TASK TO COMPLETE: Only one stretch of the listing below is wanted. Give it again exactly, from the line with "Image resolution: width=721" through the line with "Open the СРАВНЕНИЕ ДОХОДНОСТИ tab".

DATA PROVIDED:

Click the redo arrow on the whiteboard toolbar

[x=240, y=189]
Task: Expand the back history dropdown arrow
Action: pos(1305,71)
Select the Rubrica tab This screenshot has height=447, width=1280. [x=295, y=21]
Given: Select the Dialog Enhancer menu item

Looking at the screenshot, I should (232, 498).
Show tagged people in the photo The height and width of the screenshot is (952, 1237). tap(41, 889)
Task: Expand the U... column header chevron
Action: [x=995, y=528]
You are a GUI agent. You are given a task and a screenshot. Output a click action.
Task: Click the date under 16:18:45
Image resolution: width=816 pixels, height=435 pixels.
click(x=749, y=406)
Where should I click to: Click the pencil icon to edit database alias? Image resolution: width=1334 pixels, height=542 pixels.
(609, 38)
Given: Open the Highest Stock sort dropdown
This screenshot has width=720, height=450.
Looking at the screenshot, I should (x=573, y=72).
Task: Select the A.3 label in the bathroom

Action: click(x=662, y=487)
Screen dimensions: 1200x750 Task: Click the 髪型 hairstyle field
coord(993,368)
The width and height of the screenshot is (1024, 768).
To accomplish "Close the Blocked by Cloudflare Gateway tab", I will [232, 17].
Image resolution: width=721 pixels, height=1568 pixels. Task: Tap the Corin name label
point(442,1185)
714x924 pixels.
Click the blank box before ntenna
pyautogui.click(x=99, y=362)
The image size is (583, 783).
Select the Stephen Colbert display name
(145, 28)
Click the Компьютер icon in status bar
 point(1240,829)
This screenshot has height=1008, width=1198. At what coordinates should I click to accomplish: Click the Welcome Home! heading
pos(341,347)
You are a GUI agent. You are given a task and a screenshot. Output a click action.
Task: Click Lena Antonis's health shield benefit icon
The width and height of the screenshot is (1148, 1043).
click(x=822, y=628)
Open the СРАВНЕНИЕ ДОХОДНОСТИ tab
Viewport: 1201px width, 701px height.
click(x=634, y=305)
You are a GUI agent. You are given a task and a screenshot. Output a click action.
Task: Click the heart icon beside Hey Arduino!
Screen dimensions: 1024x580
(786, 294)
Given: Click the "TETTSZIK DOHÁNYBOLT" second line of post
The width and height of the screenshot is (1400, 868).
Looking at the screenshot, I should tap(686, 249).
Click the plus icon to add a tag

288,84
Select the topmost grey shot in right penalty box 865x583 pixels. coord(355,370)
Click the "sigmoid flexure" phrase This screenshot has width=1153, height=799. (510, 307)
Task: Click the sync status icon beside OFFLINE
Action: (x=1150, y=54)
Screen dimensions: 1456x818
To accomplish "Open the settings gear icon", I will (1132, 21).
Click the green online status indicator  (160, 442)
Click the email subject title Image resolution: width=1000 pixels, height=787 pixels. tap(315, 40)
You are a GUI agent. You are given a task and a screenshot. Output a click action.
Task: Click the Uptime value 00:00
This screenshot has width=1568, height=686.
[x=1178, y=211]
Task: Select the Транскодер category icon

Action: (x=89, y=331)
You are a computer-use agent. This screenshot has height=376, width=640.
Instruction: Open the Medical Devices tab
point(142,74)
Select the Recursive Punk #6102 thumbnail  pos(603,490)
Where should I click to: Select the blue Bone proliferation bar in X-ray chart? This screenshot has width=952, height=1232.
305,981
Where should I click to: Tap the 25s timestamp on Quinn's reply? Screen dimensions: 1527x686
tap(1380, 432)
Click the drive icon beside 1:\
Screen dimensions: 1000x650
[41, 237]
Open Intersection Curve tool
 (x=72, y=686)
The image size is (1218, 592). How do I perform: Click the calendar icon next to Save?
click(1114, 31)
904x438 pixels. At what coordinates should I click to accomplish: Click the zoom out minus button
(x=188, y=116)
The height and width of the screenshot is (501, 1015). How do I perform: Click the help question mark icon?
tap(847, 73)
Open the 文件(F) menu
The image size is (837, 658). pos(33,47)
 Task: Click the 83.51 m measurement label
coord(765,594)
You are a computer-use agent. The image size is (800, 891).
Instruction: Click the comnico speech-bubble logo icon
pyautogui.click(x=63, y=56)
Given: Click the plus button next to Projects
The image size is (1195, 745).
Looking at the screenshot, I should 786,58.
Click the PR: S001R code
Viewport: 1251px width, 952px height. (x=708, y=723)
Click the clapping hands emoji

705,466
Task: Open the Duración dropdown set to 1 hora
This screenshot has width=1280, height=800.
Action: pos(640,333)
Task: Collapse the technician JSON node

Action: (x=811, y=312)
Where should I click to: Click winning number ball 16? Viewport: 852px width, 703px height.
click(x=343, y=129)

ANSWER FOR THIS EXERCISE:
Image resolution: width=721 pixels, height=1568 pixels. Task: Tap the Corin name label
point(442,1185)
714x924 pixels.
Click the blank box before ntenna
pyautogui.click(x=99, y=362)
The image size is (583, 783).
Select the Stephen Colbert display name
(145, 28)
Click the Компьютер icon in status bar
 point(1240,829)
This screenshot has height=1008, width=1198. At what coordinates should I click to accomplish: Click the Welcome Home! heading
pos(341,347)
You are a GUI agent. You are given a task and a screenshot. Output a click action.
Task: Click Lena Antonis's health shield benefit icon
The width and height of the screenshot is (1148, 1043).
click(x=822, y=628)
Open the СРАВНЕНИЕ ДОХОДНОСТИ tab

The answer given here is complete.